Today I am dealing with three losses
a) My dear friend and ex lover who I found out yesterday passed over last Friday
b) the loss of alcohol
c) the loss of my business/store

First let us start with my dear friend/star brother. He was only 63 and died while doing what he loved the most, kayaking a white water river. as best they can figure he had a small stroke, lost control of his kayak and drowned. He and I had a connection from the first time we ever spoke. our relationship was close in so many ways in spite of us never getting married. we lived together for several years and I left him in my early sobriety, something we both regretted at times over the years for "what might have been" After the breakup we stayed close and I am grateful he spent several weeks at my house last year before moving to Hawaii

Second, alcohol. In spite of my joy and gratefulness at my years of successful recovery, no alcoholic really ever fully recovers from the siren song of the quick fix alcohol gave us for the many years. Intellectually I understand, emotionally is another matter

Finally, my business. Yesterday was the last shift I am working at the store. It will close permanently on 3-17-06 and my dear husband is doing the final few days to shut down.

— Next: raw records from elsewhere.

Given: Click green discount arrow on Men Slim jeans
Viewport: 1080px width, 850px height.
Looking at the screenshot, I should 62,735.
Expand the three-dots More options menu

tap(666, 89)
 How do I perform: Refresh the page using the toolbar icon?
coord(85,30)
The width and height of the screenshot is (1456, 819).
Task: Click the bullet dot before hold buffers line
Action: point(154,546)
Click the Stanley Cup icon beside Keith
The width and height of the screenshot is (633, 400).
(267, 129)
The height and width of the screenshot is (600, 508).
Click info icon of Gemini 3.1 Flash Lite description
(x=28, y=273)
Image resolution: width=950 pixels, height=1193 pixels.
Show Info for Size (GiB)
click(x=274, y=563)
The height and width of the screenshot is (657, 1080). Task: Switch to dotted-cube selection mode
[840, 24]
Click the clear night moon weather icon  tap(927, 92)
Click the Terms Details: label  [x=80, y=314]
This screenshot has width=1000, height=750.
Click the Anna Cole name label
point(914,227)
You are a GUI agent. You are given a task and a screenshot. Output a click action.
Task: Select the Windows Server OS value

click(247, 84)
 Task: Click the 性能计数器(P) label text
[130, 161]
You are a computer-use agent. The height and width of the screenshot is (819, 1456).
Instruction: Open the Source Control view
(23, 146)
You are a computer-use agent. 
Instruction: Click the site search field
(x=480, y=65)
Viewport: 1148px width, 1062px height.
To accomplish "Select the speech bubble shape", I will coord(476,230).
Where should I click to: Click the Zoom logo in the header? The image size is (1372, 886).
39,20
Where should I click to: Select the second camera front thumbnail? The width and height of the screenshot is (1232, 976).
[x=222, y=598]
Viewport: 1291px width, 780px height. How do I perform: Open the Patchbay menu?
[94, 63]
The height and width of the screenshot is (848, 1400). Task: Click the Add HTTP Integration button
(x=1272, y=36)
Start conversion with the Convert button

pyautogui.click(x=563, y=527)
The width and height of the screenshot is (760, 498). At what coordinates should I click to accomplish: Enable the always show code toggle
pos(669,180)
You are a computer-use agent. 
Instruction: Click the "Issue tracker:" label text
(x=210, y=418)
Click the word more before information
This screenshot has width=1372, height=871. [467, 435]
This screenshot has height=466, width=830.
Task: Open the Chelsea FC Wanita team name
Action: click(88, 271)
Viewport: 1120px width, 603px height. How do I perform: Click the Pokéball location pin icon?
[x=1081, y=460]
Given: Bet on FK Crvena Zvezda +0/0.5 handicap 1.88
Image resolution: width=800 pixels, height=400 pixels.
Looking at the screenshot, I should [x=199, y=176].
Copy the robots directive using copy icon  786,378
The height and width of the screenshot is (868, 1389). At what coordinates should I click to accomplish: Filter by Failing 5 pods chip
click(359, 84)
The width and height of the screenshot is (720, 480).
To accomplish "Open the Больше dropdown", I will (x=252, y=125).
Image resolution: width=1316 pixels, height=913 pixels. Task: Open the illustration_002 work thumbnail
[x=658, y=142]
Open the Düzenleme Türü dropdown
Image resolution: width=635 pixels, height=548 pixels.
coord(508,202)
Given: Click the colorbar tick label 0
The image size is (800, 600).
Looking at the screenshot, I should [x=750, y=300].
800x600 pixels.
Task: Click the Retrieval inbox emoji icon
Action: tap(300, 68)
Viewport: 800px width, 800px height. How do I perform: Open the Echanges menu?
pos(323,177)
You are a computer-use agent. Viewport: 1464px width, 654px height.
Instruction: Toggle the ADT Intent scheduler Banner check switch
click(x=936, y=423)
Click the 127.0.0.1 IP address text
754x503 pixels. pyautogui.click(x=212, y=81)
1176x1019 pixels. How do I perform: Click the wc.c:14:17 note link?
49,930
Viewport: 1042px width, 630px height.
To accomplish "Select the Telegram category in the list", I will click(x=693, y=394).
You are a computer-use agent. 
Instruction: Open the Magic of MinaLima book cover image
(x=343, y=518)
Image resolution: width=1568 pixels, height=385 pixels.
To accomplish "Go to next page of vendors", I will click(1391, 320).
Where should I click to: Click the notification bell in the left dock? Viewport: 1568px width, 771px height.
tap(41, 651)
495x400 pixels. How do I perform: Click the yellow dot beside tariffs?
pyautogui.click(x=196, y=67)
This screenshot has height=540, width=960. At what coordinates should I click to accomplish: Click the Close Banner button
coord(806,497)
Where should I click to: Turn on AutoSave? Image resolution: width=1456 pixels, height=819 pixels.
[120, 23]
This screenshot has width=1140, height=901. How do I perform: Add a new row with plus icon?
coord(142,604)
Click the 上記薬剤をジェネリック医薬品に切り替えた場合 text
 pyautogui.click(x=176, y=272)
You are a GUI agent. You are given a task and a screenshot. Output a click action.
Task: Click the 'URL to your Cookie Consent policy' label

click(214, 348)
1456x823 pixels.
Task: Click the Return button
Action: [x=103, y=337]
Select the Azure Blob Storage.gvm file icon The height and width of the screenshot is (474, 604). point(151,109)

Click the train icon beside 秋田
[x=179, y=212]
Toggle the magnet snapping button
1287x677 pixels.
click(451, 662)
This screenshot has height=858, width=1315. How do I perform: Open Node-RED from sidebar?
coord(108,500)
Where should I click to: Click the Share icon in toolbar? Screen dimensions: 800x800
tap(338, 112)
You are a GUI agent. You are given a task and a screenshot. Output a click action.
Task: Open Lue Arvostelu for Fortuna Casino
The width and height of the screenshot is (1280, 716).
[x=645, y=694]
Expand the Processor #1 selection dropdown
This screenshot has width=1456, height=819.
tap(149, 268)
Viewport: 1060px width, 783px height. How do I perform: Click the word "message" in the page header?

so as you can see, I am dealing with a triple whammy of loss today. How? firstly I name it. Just naming the emotion begins to take the power out of it. I recognize and respect the fact I am grieving. I give myself permission to be sad and angry and frustrated and to weep :cry:

I remember the good times and don't beat myself up over the failures. I feel the feelings, good and bad. I honor and nurture my need to heal. I pray. I thank my guides and angels for their support. I tease my friend on the other side about his adamant belief in life that there is no "other side" and I know he gets it now that he's actually there cuz I can feel his presence :rofl:

so the bottom line? I'm OK and I'm grateful to have the tools, the faith and the emotional clarity to live my human experience in all it's permutations. Grief and loss, joy and celebration, they are the same coin and each would be poorer without the other.

thanks for reading this far if you did and blessings to all of us as we inhabit this world in all it's bittersweet beauty and awesome glory. Give yourself permission to be human, to be frail, to accept help and to have the strength to be ALL that you are!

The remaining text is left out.